### Brano citato:
+ + + +

Inoltre, non offre ridondanza ma solo contenimento. Infine, c'è
un problema, che il modello affronta correttamente ma la realtà
spesso no. Perché il tutto funzioni, CA e servizio di Timestamp
devo essere indipendenti. Se i due servizi sono implementati con la
stessa tecnologia, e/o gestiti dalla stessa azienda e/o dalle stesse
persone, è molto facile che la compromissione dell'uno coincida
con la compromissione dell'altro.
Cosa offirirebbe invece la ridondanza? Se una chiave pubblica fosse
firmata da due CA indipendenti, allora dalla compromissione di una sola
delle due non si avrebbe nessuna conseguenza, neppure per le chiavi
generate dopo la compromissione, e indipendentemente dal ritardo con
cui la compromissione venisse scoperta (anzi, se ci fosse un'emissione
di certificati falsi verrebbe probabilmente subito rilevata, mancando
la controparte firmata dall'altra CA). I requisiti di indipendenza
sarebbero chiaramente gli stessi della timestamping authority:
indipendenza come tecnologie e come gestione. Funzionerebbe? È
difficile dirlo: per ora gli standard, gli strumenti, le procedure e
soprattutto il mercato si sono sviluppati nella direzione della singola
CA, glissando elegantemente sul problema, sempre incombente, del
mancato riconoscimento della compromissione. Naturalmente la ridondanza
potrebbe essere vista ad un altro livello, ovvero: ridondanza dei
meccanismi utilizzati per la protezione della CA. Questo approccio ha
vantaggi e svantaggi, ma quello che mi sembra importante notare
è che si tratta di livelli diversi: una è una ridondanza
a livello di modello (due CA), l'altra a livello implementativo.

+ + + +

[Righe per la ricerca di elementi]
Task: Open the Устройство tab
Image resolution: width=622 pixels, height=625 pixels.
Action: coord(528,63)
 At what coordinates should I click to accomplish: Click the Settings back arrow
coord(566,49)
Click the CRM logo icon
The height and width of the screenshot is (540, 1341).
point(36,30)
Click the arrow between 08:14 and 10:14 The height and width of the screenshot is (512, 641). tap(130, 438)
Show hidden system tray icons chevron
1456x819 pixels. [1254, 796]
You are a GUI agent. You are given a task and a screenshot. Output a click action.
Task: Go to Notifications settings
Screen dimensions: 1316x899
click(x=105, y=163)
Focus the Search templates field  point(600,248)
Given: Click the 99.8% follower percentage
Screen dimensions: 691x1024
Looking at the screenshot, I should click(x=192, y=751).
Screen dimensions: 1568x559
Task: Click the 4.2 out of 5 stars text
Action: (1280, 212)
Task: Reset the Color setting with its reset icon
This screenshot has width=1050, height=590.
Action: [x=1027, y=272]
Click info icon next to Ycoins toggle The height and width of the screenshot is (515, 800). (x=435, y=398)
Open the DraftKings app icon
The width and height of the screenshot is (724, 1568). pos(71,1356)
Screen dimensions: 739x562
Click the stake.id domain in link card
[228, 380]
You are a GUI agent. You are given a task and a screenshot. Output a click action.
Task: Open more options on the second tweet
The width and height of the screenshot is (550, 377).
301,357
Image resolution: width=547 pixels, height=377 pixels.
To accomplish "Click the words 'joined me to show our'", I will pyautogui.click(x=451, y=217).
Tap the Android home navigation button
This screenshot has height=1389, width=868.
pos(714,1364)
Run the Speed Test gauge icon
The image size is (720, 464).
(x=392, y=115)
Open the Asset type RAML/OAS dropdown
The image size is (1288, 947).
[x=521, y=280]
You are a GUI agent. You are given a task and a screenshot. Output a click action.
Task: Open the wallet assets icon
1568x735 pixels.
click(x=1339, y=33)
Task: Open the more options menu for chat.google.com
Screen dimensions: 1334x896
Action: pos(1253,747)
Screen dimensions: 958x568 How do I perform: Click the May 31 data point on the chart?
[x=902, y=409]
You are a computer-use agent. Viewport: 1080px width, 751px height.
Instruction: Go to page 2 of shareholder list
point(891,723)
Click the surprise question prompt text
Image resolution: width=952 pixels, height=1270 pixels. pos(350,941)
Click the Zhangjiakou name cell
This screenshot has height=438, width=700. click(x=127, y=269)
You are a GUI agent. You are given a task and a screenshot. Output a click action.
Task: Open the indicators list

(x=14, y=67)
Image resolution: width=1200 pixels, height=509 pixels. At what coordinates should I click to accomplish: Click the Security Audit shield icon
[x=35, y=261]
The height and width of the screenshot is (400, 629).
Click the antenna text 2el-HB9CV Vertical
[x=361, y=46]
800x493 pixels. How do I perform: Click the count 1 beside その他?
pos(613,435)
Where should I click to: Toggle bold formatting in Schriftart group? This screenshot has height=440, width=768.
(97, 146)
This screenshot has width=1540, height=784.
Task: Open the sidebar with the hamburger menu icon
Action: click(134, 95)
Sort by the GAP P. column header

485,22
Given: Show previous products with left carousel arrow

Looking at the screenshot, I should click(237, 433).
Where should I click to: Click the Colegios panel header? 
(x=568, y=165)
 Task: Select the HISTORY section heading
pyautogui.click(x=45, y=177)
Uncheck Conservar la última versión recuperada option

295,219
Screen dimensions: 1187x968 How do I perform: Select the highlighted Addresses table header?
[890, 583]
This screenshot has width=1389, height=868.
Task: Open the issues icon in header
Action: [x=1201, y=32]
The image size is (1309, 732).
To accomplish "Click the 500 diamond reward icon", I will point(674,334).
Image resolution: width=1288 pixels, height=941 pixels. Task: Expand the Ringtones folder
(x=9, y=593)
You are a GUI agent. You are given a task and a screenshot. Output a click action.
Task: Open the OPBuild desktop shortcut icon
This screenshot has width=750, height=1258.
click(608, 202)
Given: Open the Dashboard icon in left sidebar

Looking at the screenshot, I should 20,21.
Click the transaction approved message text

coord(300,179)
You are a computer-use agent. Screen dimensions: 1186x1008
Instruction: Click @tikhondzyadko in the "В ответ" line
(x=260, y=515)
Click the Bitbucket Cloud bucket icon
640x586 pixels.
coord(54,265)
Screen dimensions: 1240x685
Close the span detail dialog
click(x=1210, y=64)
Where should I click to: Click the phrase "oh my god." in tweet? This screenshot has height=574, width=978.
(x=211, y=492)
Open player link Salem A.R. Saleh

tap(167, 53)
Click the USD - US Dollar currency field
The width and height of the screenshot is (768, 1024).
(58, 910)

+ + + +

### Compito da svolgere:
Nel brano citato sopra, quali sono le cose che finora si sono sviluppate nella direzione della singola CA? Elencale tutte.

### Risposta scritta:
Gli standard, gli strumenti, le procedure e il mercato.